Requirement: Every entry must appear in the output exactly as it does here.

*** Dataset records ***

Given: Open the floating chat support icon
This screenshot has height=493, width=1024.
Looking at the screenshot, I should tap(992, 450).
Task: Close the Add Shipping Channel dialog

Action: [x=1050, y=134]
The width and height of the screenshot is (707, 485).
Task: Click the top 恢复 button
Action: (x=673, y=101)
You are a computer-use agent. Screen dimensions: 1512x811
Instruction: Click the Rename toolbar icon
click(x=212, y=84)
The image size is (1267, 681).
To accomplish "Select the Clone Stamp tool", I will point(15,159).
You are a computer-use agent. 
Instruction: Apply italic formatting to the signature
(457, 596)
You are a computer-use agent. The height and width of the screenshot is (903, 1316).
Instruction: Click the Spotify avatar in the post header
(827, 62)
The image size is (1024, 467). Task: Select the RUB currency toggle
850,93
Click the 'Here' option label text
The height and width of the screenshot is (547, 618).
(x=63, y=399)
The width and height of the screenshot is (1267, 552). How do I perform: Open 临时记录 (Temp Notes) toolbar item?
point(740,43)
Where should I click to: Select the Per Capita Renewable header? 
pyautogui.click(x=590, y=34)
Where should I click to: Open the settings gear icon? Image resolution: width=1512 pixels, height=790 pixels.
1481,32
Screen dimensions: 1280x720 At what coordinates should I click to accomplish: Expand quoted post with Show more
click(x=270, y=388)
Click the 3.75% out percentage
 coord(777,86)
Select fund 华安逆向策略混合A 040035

*** End of Dataset records ***

Answer to the exercise:
Given: Open the floating chat support icon
This screenshot has height=493, width=1024.
Looking at the screenshot, I should tap(992, 450).
Task: Close the Add Shipping Channel dialog

Action: [x=1050, y=134]
The width and height of the screenshot is (707, 485).
Task: Click the top 恢复 button
Action: (x=673, y=101)
You are a computer-use agent. Screen dimensions: 1512x811
Instruction: Click the Rename toolbar icon
click(x=212, y=84)
The image size is (1267, 681).
To accomplish "Select the Clone Stamp tool", I will point(15,159).
You are a computer-use agent. 
Instruction: Apply italic formatting to the signature
(457, 596)
You are a computer-use agent. The height and width of the screenshot is (903, 1316).
Instruction: Click the Spotify avatar in the post header
(827, 62)
The image size is (1024, 467). Task: Select the RUB currency toggle
850,93
Click the 'Here' option label text
The height and width of the screenshot is (547, 618).
(x=63, y=399)
The width and height of the screenshot is (1267, 552). How do I perform: Open 临时记录 (Temp Notes) toolbar item?
point(740,43)
Where should I click to: Select the Per Capita Renewable header? 
pyautogui.click(x=590, y=34)
Where should I click to: Open the settings gear icon? Image resolution: width=1512 pixels, height=790 pixels.
1481,32
Screen dimensions: 1280x720 At what coordinates should I click to accomplish: Expand quoted post with Show more
click(x=270, y=388)
Click the 3.75% out percentage
 coord(777,86)
Select fund 华安逆向策略混合A 040035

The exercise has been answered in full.